One of the most stressful problems you can have as a mother of an infant is low breast milk supply. The problem only gets worse as you worry about it, too, because stress decreases your production. Mothers of older babies may stress even more because the fear of losing supply often correlates with the body regulating itself to baby’s needs.
If you are worried about your supply dropping — especially if you are a working mother getting less and less every time you pump — you’ll want to take heed of the following 4 things:
1. Just because your breasts are softer doesn’t mean you aren’t producing enough for your baby. Supply does, in fact, adjust to your baby’s needs, so you won’t end up engorged the way you did when your baby was a newborn. Additionally, your baby needs more milk and is much more efficient when nursing, so you won’t have time to accumulate milk in your breasts the way you did previously.
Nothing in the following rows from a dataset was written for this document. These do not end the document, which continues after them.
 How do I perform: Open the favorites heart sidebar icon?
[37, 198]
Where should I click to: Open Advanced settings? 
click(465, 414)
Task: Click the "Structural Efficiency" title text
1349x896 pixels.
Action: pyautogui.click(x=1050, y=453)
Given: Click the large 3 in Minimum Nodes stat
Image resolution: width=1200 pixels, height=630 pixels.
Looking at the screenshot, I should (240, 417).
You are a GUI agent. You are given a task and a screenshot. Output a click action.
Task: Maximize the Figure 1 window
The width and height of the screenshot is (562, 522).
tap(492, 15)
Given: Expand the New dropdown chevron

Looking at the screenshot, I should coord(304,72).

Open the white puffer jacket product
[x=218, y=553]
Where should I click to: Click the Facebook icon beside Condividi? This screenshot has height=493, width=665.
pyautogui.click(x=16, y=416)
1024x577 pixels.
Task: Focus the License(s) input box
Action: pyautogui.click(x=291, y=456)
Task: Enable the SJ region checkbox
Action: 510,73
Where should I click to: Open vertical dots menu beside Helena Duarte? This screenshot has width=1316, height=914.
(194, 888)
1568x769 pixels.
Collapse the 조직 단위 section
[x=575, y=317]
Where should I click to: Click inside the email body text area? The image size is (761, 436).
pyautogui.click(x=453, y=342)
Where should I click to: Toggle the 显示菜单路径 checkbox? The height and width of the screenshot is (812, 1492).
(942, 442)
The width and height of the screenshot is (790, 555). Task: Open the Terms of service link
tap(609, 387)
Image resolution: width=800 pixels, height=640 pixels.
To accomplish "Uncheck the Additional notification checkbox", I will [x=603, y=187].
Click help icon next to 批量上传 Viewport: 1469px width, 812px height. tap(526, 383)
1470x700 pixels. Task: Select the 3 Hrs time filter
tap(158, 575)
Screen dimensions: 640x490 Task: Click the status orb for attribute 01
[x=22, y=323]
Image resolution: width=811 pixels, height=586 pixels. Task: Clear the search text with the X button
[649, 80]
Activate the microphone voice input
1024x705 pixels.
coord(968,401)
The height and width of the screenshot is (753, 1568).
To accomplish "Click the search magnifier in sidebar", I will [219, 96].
2. Just because you aren’t getting a lot of milk when you pump doesn’t mean you aren’t producing enough for your baby. This is one of the most discouraging experiences of working mothers: all of the sudden, you are barely able to get any milk pumping when you used to have plenty. If you had no problem pumping above and beyond your exclusive breastfeeding sessions for the first six months or more, you more than likely had oversupply that is now regulating itself. Once your supply does even out, if you are struggling to meet daily demand for your baby when you are at work, you can try different supply boosting methods.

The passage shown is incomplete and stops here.